Tax rate & interest charge on bank loans Higher taxes mean less net income. Interest charged on loans is an expense item; increasing it lowers operating income. Dividends are paid out of retained earnings and have no effect on the net income the company reports.

The _______________ reports what resources (assets) a company owns and how it has funded them. How the firm has financed the assets is revealed by the ________________________—for example, long-term debt and owners' equity (preferred stock, common stock, and retained earnings). (capital structure, balance sheet)

balance sheet capital structure

How do you find a company's working capital?

current assets - current liabilities

Dividends receive on investments held by a corporation are part of cash flow from which activities?

operating **Even though one would think this would be part of investing activities, the accounting industry puts them into operating activities.

What are the three components of cash flow?

operating activities investing activities financing activities

What do assets - liabilities equal?

owner's equity

What are some instances in which an 8-K needs to be filed with the SEC?

Change in management, name change, mergers/acquisitions, bankruptcy, major new product intro, sale of a product line, when a director resigns over a disagreement **Within 4 business days of this event for domestic issuers**

(T/F) Under current accounting practice, deferred tax credits are treated as a liability.

True.

Which items change when a company pays a cash dividend? Working capital Total assets Total liabilities Shareholders' equity

total assets & total liabilities From an accounting standpoint, once a corporation declares a cash dividend, it becomes a current liability on the company's balance sheet. When that dividend is paid, cash—a current asset—is decreased by the amount of the dividend. Payment of the dividend removes it from the balance sheet as a current liability. Therefore, there is no change to the company's working capital (current assets minus current liabilities) because they are both reduced by the same amount. The total assets (of which cash is one) and the total liabilities (of which the dividend payable is one) both decrease. Because assets and liabilities are changed by an identical amount, there is no change to shareholders' equity (net worth).

Which is taxed twice? Interest on debt payments or dividends?

Dividends Interest payments reduce a corporation's taxable income, whereas dividend payments to stockholders are paid from after-tax dollars. Because they are taxable as income to stockholders, dividends are taxed twice, whereas interest payments are taxed once as income to the recipient.

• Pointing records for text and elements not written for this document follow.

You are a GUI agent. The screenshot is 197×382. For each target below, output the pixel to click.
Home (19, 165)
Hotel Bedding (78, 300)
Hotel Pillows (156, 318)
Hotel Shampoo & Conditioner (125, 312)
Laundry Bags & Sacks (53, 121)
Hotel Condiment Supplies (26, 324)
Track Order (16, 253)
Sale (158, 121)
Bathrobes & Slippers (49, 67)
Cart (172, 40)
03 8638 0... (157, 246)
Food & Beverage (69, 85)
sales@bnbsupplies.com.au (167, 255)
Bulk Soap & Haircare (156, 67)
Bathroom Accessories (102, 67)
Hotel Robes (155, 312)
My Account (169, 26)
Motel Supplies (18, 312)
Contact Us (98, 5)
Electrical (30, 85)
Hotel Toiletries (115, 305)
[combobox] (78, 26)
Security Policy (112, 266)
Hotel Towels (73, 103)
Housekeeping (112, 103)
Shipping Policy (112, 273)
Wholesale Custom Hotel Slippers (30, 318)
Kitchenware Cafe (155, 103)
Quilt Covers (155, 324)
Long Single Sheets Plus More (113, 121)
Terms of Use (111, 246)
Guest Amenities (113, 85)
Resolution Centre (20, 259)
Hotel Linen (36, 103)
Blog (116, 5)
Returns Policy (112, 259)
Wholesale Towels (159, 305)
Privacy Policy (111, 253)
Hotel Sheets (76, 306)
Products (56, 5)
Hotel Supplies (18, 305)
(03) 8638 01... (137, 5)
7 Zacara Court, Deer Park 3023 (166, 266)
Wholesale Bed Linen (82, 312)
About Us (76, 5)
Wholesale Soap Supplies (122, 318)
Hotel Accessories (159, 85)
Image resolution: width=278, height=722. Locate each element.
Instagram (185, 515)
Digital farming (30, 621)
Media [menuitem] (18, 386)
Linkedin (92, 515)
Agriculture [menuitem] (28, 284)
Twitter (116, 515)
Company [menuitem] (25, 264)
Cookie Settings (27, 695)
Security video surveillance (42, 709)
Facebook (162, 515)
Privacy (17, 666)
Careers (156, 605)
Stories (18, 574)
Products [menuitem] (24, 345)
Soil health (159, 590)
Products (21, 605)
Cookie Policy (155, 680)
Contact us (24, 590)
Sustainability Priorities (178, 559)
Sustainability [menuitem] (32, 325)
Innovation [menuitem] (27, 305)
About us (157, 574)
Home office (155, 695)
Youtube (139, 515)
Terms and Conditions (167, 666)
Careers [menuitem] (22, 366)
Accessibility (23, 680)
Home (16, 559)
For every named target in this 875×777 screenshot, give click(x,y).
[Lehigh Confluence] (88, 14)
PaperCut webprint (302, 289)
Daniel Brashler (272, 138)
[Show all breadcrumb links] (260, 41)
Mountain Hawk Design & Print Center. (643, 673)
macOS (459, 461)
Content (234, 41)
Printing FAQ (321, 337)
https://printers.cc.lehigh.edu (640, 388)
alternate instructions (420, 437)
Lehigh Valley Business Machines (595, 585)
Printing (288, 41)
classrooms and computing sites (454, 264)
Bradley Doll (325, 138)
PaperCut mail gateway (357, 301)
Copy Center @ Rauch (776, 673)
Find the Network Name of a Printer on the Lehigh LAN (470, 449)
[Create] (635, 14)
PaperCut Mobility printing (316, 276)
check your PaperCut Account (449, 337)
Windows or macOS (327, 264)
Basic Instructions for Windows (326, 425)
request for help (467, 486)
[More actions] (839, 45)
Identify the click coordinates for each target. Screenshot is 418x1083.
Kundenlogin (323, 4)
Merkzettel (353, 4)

Which items would change if a company declared a cash dividend? Working capital Total assets Total liabilities Shareholders' equity

working capital, total liabilities, equity The key word is declared. Liabilities increase when a dividend is declared, and total assets decrease when it is paid. A declared dividend (but not yet paid) would increase current liabilities (and would therefore decrease working capital). It would increase total liabilities (this is a pending obligation) and reduce shareholders' equity because retained earnings would be decreased by the dividend. Total assets would not be affected until the dividend is actually paid.